* **Supplied material**
Segment Open
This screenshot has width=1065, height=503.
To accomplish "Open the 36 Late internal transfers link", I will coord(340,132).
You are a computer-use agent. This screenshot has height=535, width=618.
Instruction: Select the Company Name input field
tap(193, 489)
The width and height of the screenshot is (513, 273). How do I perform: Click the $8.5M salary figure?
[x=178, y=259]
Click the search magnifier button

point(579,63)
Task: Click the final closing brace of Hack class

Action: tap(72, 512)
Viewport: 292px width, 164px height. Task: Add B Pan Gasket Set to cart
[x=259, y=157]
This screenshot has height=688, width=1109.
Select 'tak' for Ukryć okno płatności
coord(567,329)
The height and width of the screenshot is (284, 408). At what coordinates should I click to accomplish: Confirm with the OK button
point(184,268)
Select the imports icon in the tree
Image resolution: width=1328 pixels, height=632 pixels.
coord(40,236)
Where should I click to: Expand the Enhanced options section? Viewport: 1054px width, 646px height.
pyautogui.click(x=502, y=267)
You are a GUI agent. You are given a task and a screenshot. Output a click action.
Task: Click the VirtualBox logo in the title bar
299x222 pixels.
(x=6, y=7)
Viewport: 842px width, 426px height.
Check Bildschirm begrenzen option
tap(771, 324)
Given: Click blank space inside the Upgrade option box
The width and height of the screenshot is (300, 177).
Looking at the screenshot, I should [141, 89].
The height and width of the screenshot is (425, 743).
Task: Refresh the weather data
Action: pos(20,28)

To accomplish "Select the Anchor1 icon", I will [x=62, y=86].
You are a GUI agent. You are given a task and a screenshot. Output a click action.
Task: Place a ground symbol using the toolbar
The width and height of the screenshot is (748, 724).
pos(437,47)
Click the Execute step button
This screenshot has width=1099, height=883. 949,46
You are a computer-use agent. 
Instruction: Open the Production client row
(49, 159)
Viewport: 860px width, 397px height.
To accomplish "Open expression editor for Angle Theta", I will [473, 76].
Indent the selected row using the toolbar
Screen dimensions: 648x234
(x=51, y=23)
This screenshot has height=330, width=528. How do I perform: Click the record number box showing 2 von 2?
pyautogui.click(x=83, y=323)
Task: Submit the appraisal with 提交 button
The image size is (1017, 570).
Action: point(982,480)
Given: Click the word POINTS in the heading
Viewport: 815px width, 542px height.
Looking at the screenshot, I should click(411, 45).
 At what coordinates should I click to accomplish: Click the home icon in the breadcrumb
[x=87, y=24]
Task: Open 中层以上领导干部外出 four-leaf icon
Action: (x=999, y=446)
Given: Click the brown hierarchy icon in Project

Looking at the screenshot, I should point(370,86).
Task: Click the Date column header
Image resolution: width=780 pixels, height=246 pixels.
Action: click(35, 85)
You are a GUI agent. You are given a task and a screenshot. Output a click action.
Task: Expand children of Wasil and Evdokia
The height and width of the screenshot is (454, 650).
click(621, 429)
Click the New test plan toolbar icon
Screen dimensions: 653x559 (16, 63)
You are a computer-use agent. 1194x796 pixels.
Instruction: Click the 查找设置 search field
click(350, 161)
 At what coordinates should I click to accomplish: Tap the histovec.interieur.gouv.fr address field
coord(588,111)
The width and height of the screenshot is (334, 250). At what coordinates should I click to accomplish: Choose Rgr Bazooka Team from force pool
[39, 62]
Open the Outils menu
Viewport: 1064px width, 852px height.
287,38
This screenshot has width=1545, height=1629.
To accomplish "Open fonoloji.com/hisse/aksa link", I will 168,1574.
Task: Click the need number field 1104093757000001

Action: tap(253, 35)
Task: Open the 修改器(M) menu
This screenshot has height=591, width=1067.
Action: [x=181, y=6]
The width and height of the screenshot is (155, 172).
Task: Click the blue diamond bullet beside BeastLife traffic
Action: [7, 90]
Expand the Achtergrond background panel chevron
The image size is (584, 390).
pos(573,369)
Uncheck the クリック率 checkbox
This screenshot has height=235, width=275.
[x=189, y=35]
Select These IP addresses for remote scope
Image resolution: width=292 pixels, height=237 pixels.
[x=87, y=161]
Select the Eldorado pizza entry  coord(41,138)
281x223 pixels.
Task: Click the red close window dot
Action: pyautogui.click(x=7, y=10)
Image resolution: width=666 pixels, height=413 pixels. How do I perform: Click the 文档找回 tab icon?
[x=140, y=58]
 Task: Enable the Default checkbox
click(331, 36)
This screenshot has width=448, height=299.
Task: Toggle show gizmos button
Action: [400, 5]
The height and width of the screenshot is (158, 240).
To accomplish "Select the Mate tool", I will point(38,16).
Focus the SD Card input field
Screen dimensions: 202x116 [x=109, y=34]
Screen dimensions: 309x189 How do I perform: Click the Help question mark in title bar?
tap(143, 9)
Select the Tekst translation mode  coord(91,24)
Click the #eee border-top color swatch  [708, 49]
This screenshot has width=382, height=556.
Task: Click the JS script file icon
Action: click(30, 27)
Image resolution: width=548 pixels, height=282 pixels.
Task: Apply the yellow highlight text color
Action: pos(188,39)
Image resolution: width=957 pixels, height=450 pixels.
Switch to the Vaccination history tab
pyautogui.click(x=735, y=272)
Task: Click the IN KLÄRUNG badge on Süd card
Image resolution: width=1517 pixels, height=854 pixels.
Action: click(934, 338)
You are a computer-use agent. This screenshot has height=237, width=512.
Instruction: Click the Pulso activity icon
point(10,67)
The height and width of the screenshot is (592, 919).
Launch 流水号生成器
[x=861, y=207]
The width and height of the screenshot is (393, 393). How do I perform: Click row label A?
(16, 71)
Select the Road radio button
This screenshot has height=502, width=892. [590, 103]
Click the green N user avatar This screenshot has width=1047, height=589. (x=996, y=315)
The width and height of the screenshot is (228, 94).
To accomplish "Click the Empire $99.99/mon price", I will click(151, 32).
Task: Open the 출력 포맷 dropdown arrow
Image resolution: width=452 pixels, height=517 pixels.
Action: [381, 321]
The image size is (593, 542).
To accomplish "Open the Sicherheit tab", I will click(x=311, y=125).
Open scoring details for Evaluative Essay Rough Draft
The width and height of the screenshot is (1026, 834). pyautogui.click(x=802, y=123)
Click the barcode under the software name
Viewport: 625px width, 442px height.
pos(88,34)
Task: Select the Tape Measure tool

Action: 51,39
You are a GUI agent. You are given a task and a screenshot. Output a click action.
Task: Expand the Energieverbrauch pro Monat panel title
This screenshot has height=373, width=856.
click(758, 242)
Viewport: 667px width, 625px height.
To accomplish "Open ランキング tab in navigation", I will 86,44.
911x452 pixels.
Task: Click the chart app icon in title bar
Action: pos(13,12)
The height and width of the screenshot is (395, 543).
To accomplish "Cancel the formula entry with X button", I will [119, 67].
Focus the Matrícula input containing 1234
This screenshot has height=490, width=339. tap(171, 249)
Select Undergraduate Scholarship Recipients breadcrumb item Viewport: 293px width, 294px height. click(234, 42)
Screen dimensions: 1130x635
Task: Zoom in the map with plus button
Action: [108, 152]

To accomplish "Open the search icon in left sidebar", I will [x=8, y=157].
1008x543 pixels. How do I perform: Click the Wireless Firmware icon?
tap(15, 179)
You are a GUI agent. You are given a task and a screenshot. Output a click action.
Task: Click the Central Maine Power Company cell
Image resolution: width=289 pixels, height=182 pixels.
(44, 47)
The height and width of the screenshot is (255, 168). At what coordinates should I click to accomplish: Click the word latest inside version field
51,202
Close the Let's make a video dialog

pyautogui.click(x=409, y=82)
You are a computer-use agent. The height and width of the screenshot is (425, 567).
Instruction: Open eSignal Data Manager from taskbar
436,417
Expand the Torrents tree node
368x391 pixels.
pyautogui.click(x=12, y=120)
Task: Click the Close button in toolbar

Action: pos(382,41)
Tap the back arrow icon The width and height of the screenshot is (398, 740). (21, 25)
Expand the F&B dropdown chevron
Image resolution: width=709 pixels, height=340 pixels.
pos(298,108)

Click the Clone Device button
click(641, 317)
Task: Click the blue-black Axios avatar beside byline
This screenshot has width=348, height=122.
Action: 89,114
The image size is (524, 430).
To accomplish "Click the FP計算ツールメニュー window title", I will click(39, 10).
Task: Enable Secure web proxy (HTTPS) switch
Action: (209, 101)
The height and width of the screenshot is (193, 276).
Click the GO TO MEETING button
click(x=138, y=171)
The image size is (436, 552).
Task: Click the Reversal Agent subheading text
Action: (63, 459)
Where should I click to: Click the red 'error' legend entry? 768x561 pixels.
Segment Closed
* **Work instructions**
Return all lines from the data above with "tree" in them.

* **Result below**
Select the imports icon in the tree
Expand the Torrents tree node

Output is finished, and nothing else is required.